> Фрагмент документа:

>>>>

В целом, удовлетворенный поворотом событий, Хрущев опасался какого-нибудь неожиданного сюрприза. Боясь, что нелепая случайность — из-за каких-либо действий солдат ПВО на Кубе или недовольства генерала из Пентагона — может подорвать урегулирование, Президиум решил, как и в субботу, передать основное письмо Хрущева по московскому радио. Так можно скорее довести его до сведения Вашингтона. Хрущев приказал Леониду Ильичеву, одному из секретарей ЦК, лично доставить копию письма на радио для немедленной трансляции в эфир. Он также хотел, чтобы советское командование на Кубе тщательнее контролировало ситуацию на острове. «Мы считаем, что вы поспешили с уничтожением американского разведывательного самолета У-2», — телеграфировал Хрущев Плиеву. Москва строго запретила Плиеву применять ракеты SA-2 и приказала посадить все советские истребители «во избежание столкновения с американскими разведывательными самолетами»{92}.
Теперь, когда мирное урегулирование приобрело реальные очертания, перед Хрущевым встал вопрос отношений с Кастро. Из его ночного послания он сделал вывод, что кубинский лидер потерял чувство меры и защищает ядерное самоубийство. Что же мог иметь в виду Кастро, говоря, что «настал момент навсегда покончить с угрозой (вторжения США)?» Хрущев намеревался позже выяснить у Кастро, почему он написал так. До ситуация в настоящий момент требовала уверенности в том, что Кастро не совершит какого-то опрометчивого поступка, способного нарушить переговоры. Объяснив, что милитаристы в Вашингтоне ищут любого предлога, чтобы сорвать договоренности с Кеннеди, Хрущев в письме, продиктованном тут же, просил Кастро воздержаться от уничтожения американских самолетов.

<<<<

> Извлеченные данные:

>>>>

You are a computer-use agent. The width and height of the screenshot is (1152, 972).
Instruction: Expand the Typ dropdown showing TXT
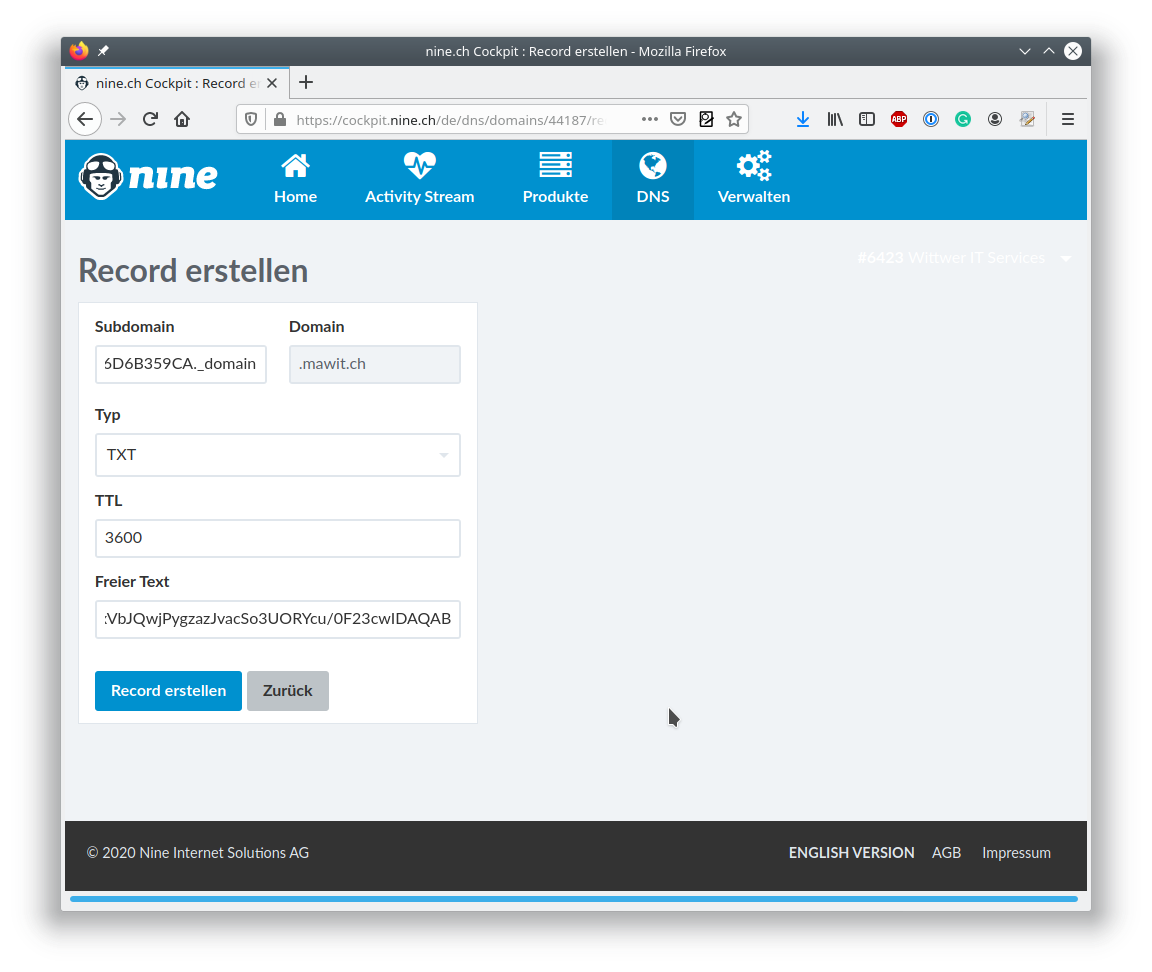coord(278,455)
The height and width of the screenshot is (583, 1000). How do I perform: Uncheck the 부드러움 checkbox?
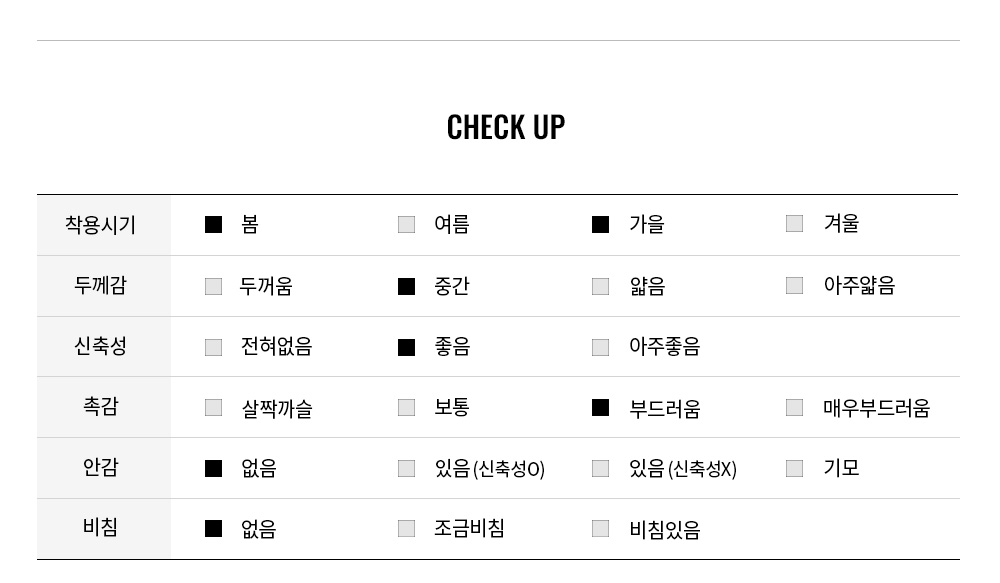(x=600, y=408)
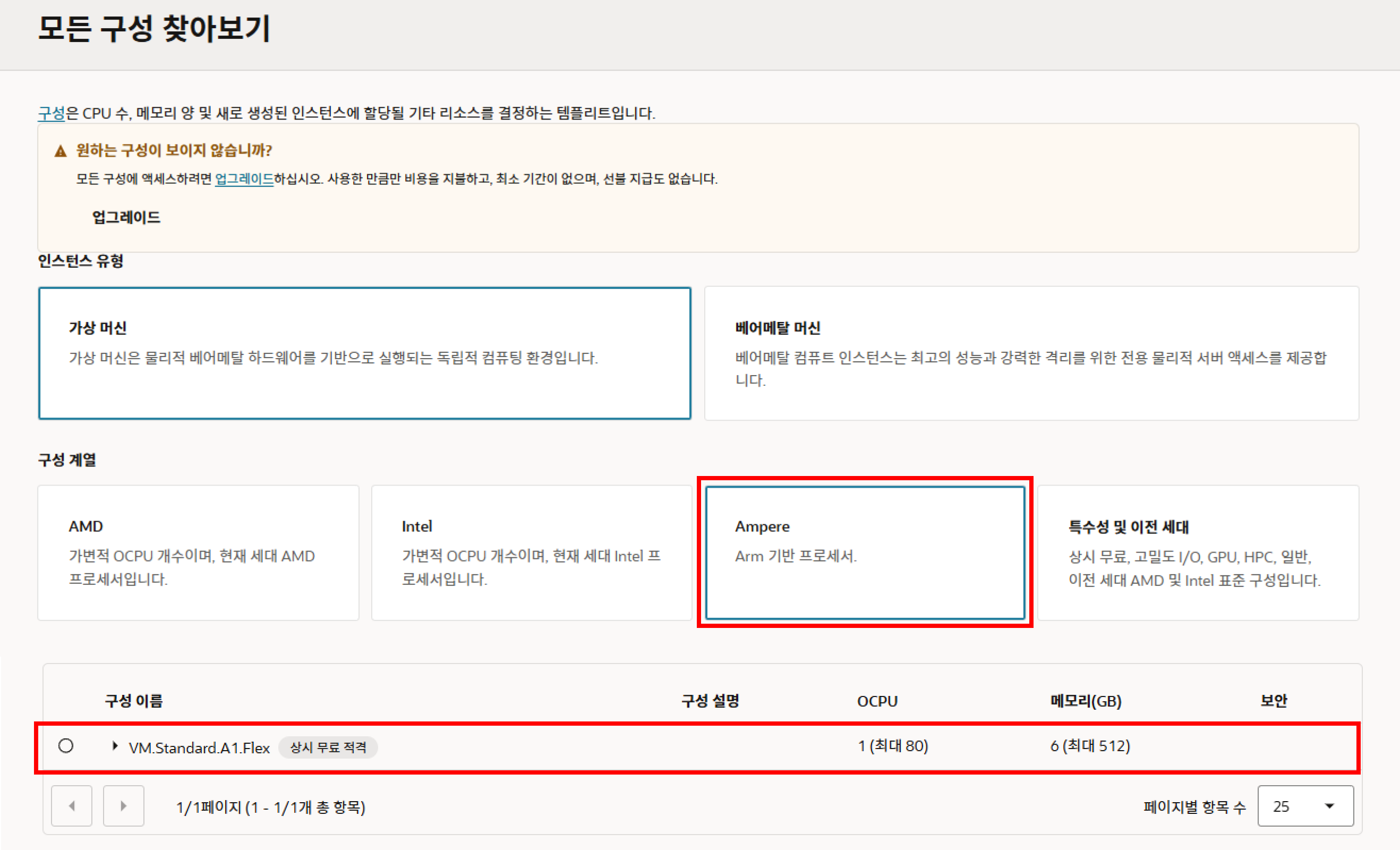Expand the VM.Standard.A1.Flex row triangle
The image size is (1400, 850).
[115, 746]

<<<<

> Ваши задания:
1: Определите, соответствуют ли фрагменту о письмах Хрущева следующие утверждения. (а) Президиум решил передать основное письмо Хрущева по московскому радио. (б) Доставить копию письма на радио Хрущев поручил Плиеву. (в) Москва разрешила Плиеву применять ракеты SA-2. На каждое ответьте «да» или «нет» и приведите точную цитату из фрагмента, которая это решает.
2: Перепечатайте отрывок из фрагмента о письмах Хрущева: начните с того места, где стоят слова «Теперь, когда мирное», и остановитесь после слов «уничтожения американских самолетов.».
3: Продолжите фрагмент о письмах Хрущева, начиная сразу после его последнего предложения.

> Письменные ответы:
1:
(а) Да: «Президиум решил, как и в субботу, передать основное письмо Хрущева по московскому радио».
(б) Нет: «Хрущев приказал Леониду Ильичеву, одному из секретарей ЦК, лично доставить копию письма на радио для немедленной трансляции в эфир».
(в) Нет: «Москва строго запретила Плиеву применять ракеты SA-2».

2:
Теперь, когда мирное урегулирование приобрело реальные очертания, перед Хрущевым встал вопрос отношений с Кастро. Из его ночного послания он сделал вывод, что кубинский лидер потерял чувство меры и защищает ядерное самоубийство. Что же мог иметь в виду Кастро, говоря, что «настал момент навсегда покончить с угрозой (вторжения США)?» Хрущев намеревался позже выяснить у Кастро, почему он написал так. До ситуация в настоящий момент требовала уверенности в том, что Кастро не совершит какого-то опрометчивого поступка, способного нарушить переговоры. Объяснив, что милитаристы в Вашингтоне ищут любого предлога, чтобы сорвать договоренности с Кеннеди, Хрущев в письме, продиктованном тут же, просил Кастро воздержаться от уничтожения американских самолетов.

3:
В 4.00 вечера (8.00 утра по времени восточного побережья США), за час до выхода в эфир письма Хрущева, Малиновский приказал Плиеву начать демонтаж пусковых установок Р-12. Система ядерного сдерживания, столь тщательно создаваемая Хрущевым в Карибском бассейне и только что приведенная в боевую готовность, должна была быть ликвидирована.
Вашингтон, воскресенье, утро, 28 октября, 9.00 утра (5 часов дня по московскому времени)Максуэлл Тейлор проводил утреннее заседание Объединенного комитета начальников штабов. Обсуждались действия в случае отказа Хрущева принять предложения президента, изложенные в письме от 27 октября. Начальники штабов, которые ничего не знали о приватной беседе Роберта Кеннеди с советским послом в субботу вечером, считали, что военные действия неизбежны. «Понедельник — последний срок уничтожения ракет, пока они еще не полностью приведены в состояние боевой готовности», — заявил Кёртис ЛеМей, который уже несколько дней был готов к началу воздушной войны. «Я хотел бы сегодня повидаться с президентом», — настаивал он. Тейлор уже готовился объявить о запланированных на сегодня полетах разведывательных самолетов над Кубой, когда в комнату вошел помощник, неся телетайпную ленту с важным сообщением{93}. В 9.00 утра радио Москвы передало важную новость Хрущев принял условия Кеннеди.
Текст заявления советского лидера не произвел большого впечатления на командующего ВВС. «Загадка Советов как убрать и одновременно сохранить ракеты на Кубе»{94}. Ропот продолжался до тех пор, пока Макнамара и два его помощника не присоединились к дискуссии. Они выразили удовлетворение заявлением Хрущева доказывая, что «позиция США сильнее». ЛеМей не соглашался и вновь настаивал на встрече с Кеннеди сегодня же. Сторонники Леммея, однако, молчали Лучше подождать новых результатов аэрофотосъемки. Они прояснят положение.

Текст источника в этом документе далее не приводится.